Given passage =
My stance is that the first few dates should go 50/50.

First of all, from my experience, who pays does not matter (whether you pay all or go 50/50). Hell, I've had girls offering to pay for me. I declined and went 50/50. I stand true to my beliefs, even if they are not in my favour.

Unless she is really shallow, or a gold digger, then not paying for her a$$ all the time should not turn her off. If it does, you're better off without her because she is one of those names mentioned.

The following is why the rule about the guy paying first is archaic and does not make sense in modern times:

1) The whole reason this idea of the man paying first EVER came about was because DECADES ago when this "rule" first appeared, how many women were in the workforce? Very few. Not even REMOTELY as much as today. If a girl does not work, THEN HOW THE FUVK IS SHE SUPPOSED TO PAY? OF COURSE the guy had to pay back then! Hence the "rule".

Times have CHANGED! Get with them! There are so many women in the workforce these days. It's NOT the same situation as DECADES before when this rule first went around.

These are FACTS and cannot be denied. I challenge anyone to provide contradictory facts to these statements.

2) Ok, so you try to outsmart me and go, AH HA! "The person who asks should pay! Now I'm being gender neutral TillTheEndOfTime, what do you say to that!?"

I say one thing. BULLSH1T. While times have caused significant changes in the workforce, the basic masculine and feminin traits (for the most part barring negative impact from feminism) have not changed very much. This is nature at work. It will prove fruitless in the end to try to change nature. Ok so what's my point you say?

Task directions =
Decide whether each statement agrees with the post on splitting date costs, answering yes or no and quoting the words from the post that settle it. (a) The writer has turned down offers from women to pay. (b) The writer says many women were working when the rule about the man paying first began. (c) The writer holds that basic masculine and feminine traits have changed a great deal. The lines that come next aren't needed for anything here.

Given data =
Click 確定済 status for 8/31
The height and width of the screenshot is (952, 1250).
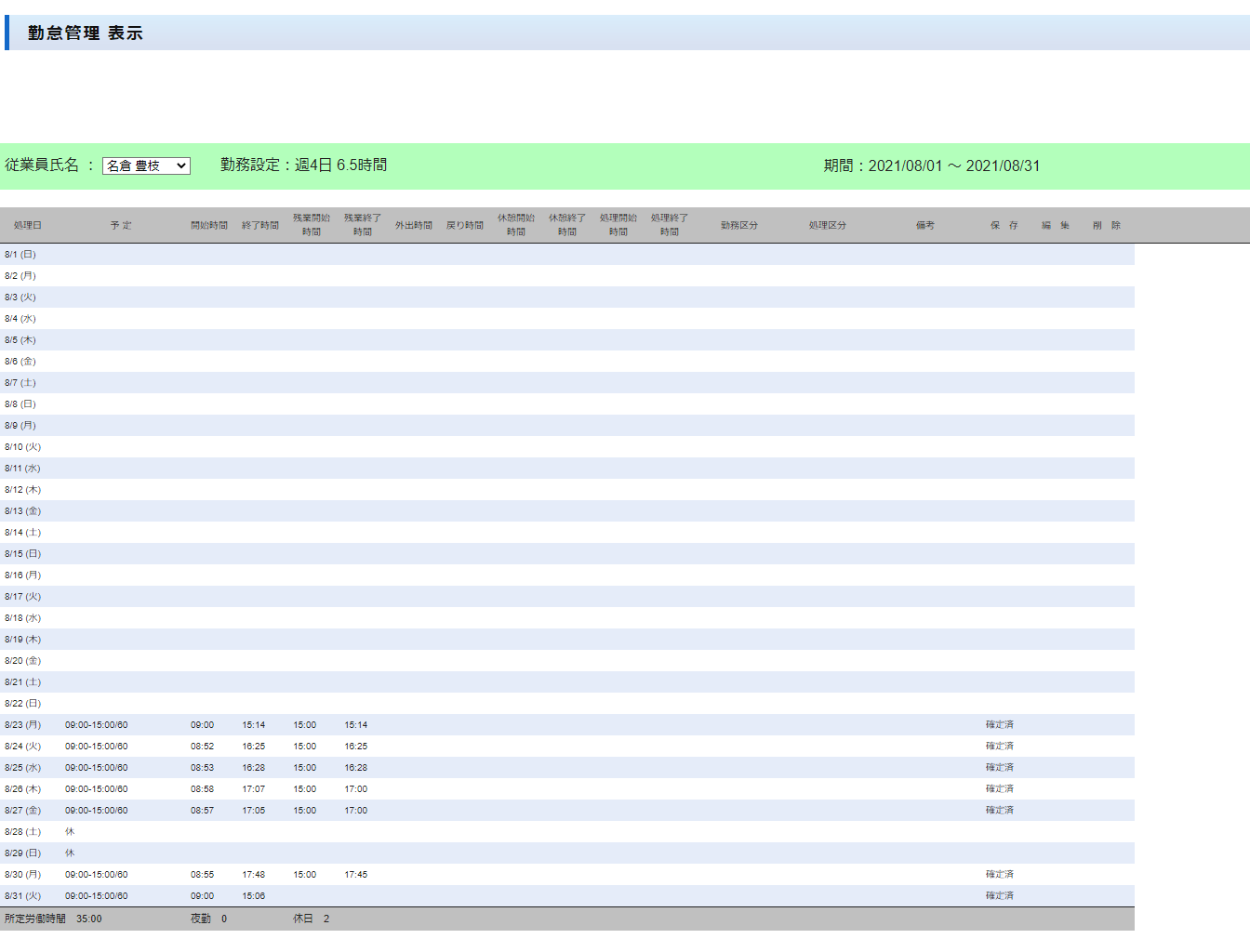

Task solution =
(a) Yes: "I declined and went 50/50."
(b) No: "how many women were in the workforce? Very few."
(c) No: "have not changed very much"